4.4    Im Sozialversicherungsprozess tragen die Parteien in der Regel eine Beweislast nur insofern, als im Falle der Beweislosigkeit der Entscheid zu Ungunsten jener Partei ausfällt, die aus dem unbewiesen gebliebenen Sachverhalt Rechte ableiten wollte. Dies Beweislastregel greift allerdings erst Platz, wenn es sich als unmöglich erweist, Im Rahmen des Untersuchungsgrundsatzes aufgrund einer Beweiswürdigung einen Sachverhalt zu ermitteln, der zumindest die Wahrscheinlichkeit für sich hat, der Wirklichkeit zu entsprechen (BGE 138 V 218 E. 6; 117 V 261 E. 3b).
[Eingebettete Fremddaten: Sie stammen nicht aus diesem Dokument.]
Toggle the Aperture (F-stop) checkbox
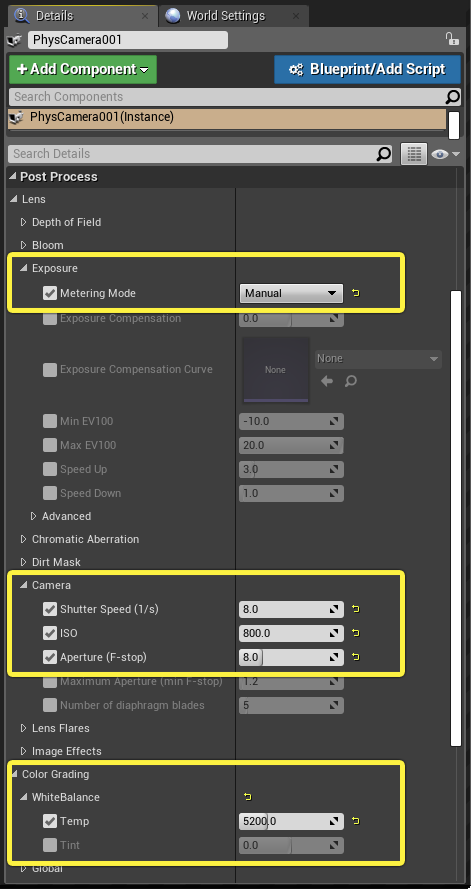(x=50, y=657)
Die Frage nach der Verteilung der Beweislast stellt sich im Sozialversicherungsrecht demnach erst, wenn von weiteren Abklärungen kein verwertbares Ergebnis mehr zu erwarten wäre (vgl. Urteil des Bundesgerichts 8C_739/2011 vom 20. August 2012 E. 4.4).
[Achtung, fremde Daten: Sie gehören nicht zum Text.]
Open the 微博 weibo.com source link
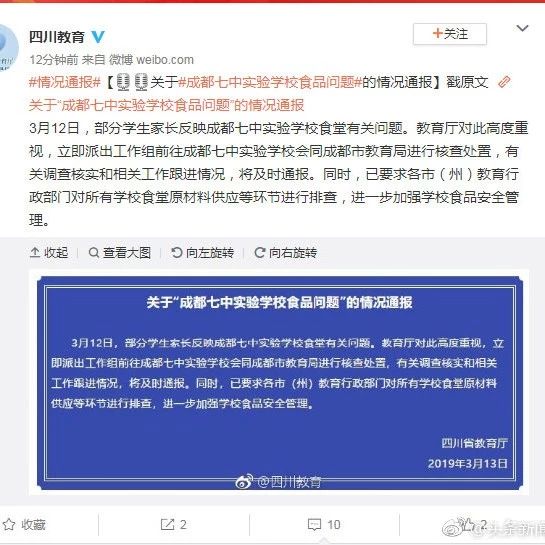The height and width of the screenshot is (545, 545). tap(151, 60)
    Dies ist vorliegend der Fall, da es sich trotz umfassender Abklärungen als unmöglich erweist, die Unfallkausalität der bestehenden Handgelenkbeschwerden mit dem massgebenden Beweisgrad der überwiegenden Wahrscheinlichkeit nachzuweisen. Die Folgen der Beweislosigkeit trägt der Beschwerdeführer. Dies führt zur Abweisung der Beschwerde.



Das Gericht erkennt:

1.    Die Beschwerde wird abgewiesen.

2.    Das Verfahren ist kostenlos.


3.    Zustellung gegen Empfangsschein an:

- Advokatin Dominique Anwander

- Suva

- Bundesamt für Gesundheit

4.    Gegen diesen Entscheid kann innert 30 Tagen seit der Zustellung beim Bundesgericht Beschwerde eingereicht werden (Art. 82 ff. in Verbindung mit Art. 90 ff. des Bundesgesetzes über das Bundesgericht, BGG). Die Frist steht während folgender Zeiten still: vom siebenten Tag vor Ostern bis und mit dem siebenten Tag nach Ostern, vom 15. Juli bis und mit dem 15. August sowie vom 18. Dezember bis und mit dem 2. Januar (Art. 46 BGG).

    Die Beschwerdeschrift ist dem Bundesgericht, Schweizerhofquai 6, 6004 Luzern, zuzustellen.

    Die Beschwerdeschrift hat die Begehren, deren Begründung mit Angabe der Beweismittel und die Unterschrift der beschwerdeführenden Partei oder ihrer Rechtsvertretung zu enthalten; der angefochtene Entscheid sowie die als Beweismittel angerufenen Urkunden sind beizulegen, soweit die Partei sie in Händen hat (Art. 42 BGG).